I vaguely remember having seen this on the History Channel in the early ‘00s (when they still showed nonfiction programming), and thankfully, someone has recently uploaded it to YouTube. It was a 40 minute documentary on the complete history of the Ford Thunderbird, narrated by the late Edward Herrmann, of ‘90s Dodge commercials fame.
Toward the end, they mention that after formally approving the Mk11 T-Bird project for production, Jacques Nasser also required that Ford’s global design studios submit their own proposals for the car, to make sure the development team wasn’t missing anything.
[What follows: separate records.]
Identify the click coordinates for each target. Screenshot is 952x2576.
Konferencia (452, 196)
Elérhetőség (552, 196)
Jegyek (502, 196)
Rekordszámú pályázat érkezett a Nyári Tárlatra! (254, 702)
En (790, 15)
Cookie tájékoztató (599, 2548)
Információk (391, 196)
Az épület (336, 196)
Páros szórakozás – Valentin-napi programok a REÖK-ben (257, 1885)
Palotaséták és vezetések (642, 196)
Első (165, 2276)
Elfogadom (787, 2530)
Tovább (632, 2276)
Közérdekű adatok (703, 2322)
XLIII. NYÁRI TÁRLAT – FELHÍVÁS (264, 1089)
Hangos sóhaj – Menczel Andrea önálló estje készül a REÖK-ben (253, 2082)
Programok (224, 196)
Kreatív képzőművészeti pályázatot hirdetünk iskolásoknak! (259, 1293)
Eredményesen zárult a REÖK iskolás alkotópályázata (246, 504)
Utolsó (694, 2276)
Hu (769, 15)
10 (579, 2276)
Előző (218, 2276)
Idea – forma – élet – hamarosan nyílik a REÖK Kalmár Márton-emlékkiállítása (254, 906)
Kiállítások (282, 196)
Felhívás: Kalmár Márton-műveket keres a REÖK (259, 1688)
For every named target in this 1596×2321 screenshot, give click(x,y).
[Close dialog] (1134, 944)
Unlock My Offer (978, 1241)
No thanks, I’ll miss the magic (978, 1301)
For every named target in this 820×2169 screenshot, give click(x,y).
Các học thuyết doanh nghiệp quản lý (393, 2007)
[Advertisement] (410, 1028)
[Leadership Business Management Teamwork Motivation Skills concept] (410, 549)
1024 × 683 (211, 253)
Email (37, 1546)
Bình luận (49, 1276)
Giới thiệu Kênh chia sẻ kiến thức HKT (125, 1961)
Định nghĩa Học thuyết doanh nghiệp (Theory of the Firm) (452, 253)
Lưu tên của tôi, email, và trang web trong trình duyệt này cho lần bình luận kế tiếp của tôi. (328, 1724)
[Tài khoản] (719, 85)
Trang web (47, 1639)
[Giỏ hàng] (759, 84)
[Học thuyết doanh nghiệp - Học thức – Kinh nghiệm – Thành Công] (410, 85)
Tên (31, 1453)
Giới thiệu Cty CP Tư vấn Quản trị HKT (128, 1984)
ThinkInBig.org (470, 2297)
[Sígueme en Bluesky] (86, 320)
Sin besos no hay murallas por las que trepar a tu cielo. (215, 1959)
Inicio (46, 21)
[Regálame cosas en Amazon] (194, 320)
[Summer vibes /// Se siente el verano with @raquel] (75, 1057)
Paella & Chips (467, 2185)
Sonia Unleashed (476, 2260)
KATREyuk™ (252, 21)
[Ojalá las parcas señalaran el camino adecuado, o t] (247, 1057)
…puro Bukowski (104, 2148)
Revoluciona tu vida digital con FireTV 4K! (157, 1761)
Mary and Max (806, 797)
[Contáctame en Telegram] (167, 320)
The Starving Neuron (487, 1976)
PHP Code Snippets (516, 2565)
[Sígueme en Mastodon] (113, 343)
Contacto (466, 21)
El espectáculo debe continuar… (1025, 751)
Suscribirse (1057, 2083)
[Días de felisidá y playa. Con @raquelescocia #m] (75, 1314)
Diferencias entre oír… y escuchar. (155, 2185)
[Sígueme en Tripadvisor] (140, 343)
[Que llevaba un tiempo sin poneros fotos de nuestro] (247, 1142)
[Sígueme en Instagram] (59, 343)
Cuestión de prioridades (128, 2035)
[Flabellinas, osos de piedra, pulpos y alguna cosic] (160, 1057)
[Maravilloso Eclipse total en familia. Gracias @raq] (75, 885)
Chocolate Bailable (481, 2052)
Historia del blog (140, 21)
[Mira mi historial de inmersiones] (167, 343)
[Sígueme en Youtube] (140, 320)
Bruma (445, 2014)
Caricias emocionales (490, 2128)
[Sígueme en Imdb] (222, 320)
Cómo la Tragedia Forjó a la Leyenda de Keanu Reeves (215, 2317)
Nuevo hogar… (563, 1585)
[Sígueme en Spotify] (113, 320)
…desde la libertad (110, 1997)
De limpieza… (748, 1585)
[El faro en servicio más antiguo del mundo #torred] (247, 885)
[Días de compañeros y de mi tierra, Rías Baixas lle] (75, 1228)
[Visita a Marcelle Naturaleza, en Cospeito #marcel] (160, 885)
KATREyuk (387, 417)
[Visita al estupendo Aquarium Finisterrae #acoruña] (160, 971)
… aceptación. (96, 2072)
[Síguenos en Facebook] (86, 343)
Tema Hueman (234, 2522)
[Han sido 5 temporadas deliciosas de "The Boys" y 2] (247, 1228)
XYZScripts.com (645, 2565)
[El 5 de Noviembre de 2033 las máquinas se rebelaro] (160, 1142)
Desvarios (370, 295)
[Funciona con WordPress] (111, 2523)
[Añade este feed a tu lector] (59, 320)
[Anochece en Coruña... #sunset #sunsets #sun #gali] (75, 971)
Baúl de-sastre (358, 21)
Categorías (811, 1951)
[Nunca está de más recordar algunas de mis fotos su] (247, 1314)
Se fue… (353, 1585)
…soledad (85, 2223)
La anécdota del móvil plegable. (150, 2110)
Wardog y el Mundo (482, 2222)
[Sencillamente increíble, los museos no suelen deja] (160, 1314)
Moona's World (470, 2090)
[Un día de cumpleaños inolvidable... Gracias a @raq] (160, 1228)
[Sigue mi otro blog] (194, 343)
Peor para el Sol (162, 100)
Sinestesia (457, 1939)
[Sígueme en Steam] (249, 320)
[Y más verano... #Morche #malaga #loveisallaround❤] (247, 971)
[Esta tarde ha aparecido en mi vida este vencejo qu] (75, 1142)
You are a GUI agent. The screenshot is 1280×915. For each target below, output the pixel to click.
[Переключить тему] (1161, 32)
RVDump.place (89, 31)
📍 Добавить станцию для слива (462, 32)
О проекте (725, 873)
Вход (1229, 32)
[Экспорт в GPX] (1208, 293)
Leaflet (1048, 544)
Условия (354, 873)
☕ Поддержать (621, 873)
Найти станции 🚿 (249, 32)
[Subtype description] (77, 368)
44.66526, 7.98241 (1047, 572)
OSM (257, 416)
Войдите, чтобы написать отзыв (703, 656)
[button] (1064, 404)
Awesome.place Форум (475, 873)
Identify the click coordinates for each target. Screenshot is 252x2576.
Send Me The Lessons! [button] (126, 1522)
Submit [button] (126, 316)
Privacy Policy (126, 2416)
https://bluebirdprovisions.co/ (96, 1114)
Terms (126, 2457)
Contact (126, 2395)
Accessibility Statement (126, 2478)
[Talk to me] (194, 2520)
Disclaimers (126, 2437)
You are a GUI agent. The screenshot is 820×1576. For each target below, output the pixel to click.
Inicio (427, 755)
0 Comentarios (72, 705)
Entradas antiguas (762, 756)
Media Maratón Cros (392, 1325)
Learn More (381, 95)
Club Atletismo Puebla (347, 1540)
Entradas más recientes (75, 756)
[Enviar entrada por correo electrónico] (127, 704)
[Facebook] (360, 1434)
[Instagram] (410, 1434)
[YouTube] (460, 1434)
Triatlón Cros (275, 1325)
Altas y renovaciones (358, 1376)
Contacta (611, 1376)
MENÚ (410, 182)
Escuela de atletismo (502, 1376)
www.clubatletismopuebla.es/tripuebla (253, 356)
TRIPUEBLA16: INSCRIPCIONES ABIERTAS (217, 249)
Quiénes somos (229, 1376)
J Mays ended up criticizing the alternative proposals for looking “too Italianate”, too much like an Aston-Martin or Ferrari, or being “modern to a fault”, and the focus groups (which, seemed to be composed entirely of people born before the end of WWII) overwhelming chose the American design team’s original retro concept, which the documentary depicted as a victory for, and vindication of, the project team. Remember, this was all produced before the car actually went on sale, everyone was very upbeat about its prospects, and had no idea it would go on to be an embarrassing flop that would kill the Thunderbird name forever.
I’ve never seen these images anywhere else, and here they are:
Would these have done any better on the market? Tough to say, luxury 2-seat roadsters are a product with an inherently niche appeal, add in mediocre performance, a cheaply finished interior, overly ambitious MSRP, and the fact that this was taking a storied nameplate back into a segment it hadn’t occupied in 45 years (after half a decade off the market entirely), and the fact that this was really when America’s SUV obsession was hitting its stride, and chances are, the 11th gen Thunderbird was always going to fail regardless of what it looked like. But, I do think there were some better ideas here.
Also, this is the early version of the production design the focus groups favored. Mostly the same as what we got, but I think the grille treatment was actually tidier.